Поскольку враг не ограничен западными представлениями о войне, у оказавшихся в безвыходном состоянии солдат возникает соблазн нарушить собственные правила. После зверства, учиненного французскими десантниками и утихомирившего сельскую местность Алжира, один солдат рассуждает в беседе с другим: «Страх сменил сторону, языки развязались… За один день мы достигли бóльшего, чем за шесть месяцев боев, и бóльшего с двадцатью семью убитыми, чем с несколькими сотнями». Далее солдаты успокаивают себя цитатой католического епископа XIV века: «Когда ее существование находится под угрозой, Церковь освобождается от любых моральных заповедей». Именно самые правильные из них, продолжает Лартеги, чаще всего и прибегают к пыткам.
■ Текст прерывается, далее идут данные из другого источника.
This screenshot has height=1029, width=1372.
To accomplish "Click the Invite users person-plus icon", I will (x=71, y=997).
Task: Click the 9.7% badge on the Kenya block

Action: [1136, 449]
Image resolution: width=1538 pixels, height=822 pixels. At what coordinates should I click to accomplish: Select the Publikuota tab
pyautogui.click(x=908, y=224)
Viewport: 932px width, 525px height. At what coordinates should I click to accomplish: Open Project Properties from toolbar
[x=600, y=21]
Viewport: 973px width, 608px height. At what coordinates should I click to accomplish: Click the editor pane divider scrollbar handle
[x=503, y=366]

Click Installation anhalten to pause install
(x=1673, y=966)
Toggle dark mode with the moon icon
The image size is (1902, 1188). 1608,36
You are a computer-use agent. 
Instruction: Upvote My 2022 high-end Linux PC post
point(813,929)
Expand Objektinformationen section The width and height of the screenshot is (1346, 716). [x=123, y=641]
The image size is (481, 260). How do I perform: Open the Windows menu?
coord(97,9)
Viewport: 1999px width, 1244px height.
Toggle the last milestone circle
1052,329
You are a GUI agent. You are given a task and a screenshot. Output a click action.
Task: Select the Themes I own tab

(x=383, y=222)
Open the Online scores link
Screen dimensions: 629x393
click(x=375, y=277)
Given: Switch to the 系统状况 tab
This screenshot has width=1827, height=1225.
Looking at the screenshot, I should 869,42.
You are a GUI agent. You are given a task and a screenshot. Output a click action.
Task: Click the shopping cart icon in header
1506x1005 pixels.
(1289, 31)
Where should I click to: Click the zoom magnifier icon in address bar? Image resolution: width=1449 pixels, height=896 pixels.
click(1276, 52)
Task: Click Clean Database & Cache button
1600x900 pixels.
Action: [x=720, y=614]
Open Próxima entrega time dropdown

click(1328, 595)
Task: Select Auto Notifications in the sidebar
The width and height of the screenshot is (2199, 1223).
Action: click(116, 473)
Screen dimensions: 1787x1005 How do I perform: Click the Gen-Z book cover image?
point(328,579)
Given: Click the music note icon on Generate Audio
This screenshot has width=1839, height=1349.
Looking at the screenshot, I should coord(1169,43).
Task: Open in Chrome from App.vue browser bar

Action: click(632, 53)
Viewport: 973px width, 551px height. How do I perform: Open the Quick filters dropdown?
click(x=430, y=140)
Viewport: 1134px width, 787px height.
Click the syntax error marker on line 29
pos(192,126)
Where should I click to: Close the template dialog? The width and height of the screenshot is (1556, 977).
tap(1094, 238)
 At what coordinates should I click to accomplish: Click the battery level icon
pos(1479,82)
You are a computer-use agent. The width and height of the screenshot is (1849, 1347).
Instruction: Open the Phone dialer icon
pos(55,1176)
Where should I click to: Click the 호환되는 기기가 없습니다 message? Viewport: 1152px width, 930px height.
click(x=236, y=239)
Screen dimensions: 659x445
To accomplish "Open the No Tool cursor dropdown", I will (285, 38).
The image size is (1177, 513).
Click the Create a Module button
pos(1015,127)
Здесь мы вступаем на территорию, не связанную с отдельными американцами, которых я освещал в качестве корреспондента. Важно проводить такие различия. Когда Лартеги пишет о храбрости и отчуждении, он понимает американских воинов; когда он пишет о политических мятежах и пытках, за некоторыми исключениями, он говорит об особой касте французских десантников. И все же его рассуждения имеют отношение к прошлому Америки во Вьетнаме и Ираке. Я имею в виду не Милай и Абу-Грейб, где мы оказали услугу врагу, а не себе, а ту моральную серую зону, в которой мы все чаще оказываемся, когда речь идет о сопутствующей гибели мирных жителей.
В книге «Лицо войны: размышления о людях и боях» (1976 год) Лартеги пишет, что современные войны, в частности, делаются для той стороны, которая не заботится о «сохранении доброй совести». Поэтому он спрашивает: «Как вы объясните, что для спасения свободы ее нужно сначала подавить?» Его ответ может быть только таким: «В этом кроется слабость демократических режимов, слабость, которая в то же время является их заслугой, их честью».
Ясно одно: нам редко когда удавалось предсказать следующую войну. И учитывая историю войн, не говоря уже о неоспоримой, продолжающейся трансформации армии в сторону бóльшего акцента на специальные операции, уроки «Центурионов» будут актуальны. Как и необходимость воспитывать класс профессиональных воинов, которые полны решимости сохранить свою честь, даже если это мешает выполнению миссии.
ПРИМЕЧАНИЯ:
[1] Этос (от греч. ἦθος «нрав, характер, душевный склад») - это слово в греческой философии первоначально означало «совместное жилище, впоследствии - привычки, нравы, характер, темпераменты, обычаи. Предметную область этоса составлял особый срез человеческой реальности (определённый класс индивидуальных качеств, соотнесённых с определёнными привычными формами общественного поведения). Сегодня под «этосом» часто понимают стиль жизни какой-либо общественной группы, ориентацию её культуры, принятую в ней иерархию ценностей и модель поведения; в этом смысле этос выходит за пределы просто морали или нравов.
[2] Тот редкий случай, когда английское слово mission гораздо лучше передает смысл сказанного, чем русское слово «задание» или «задача».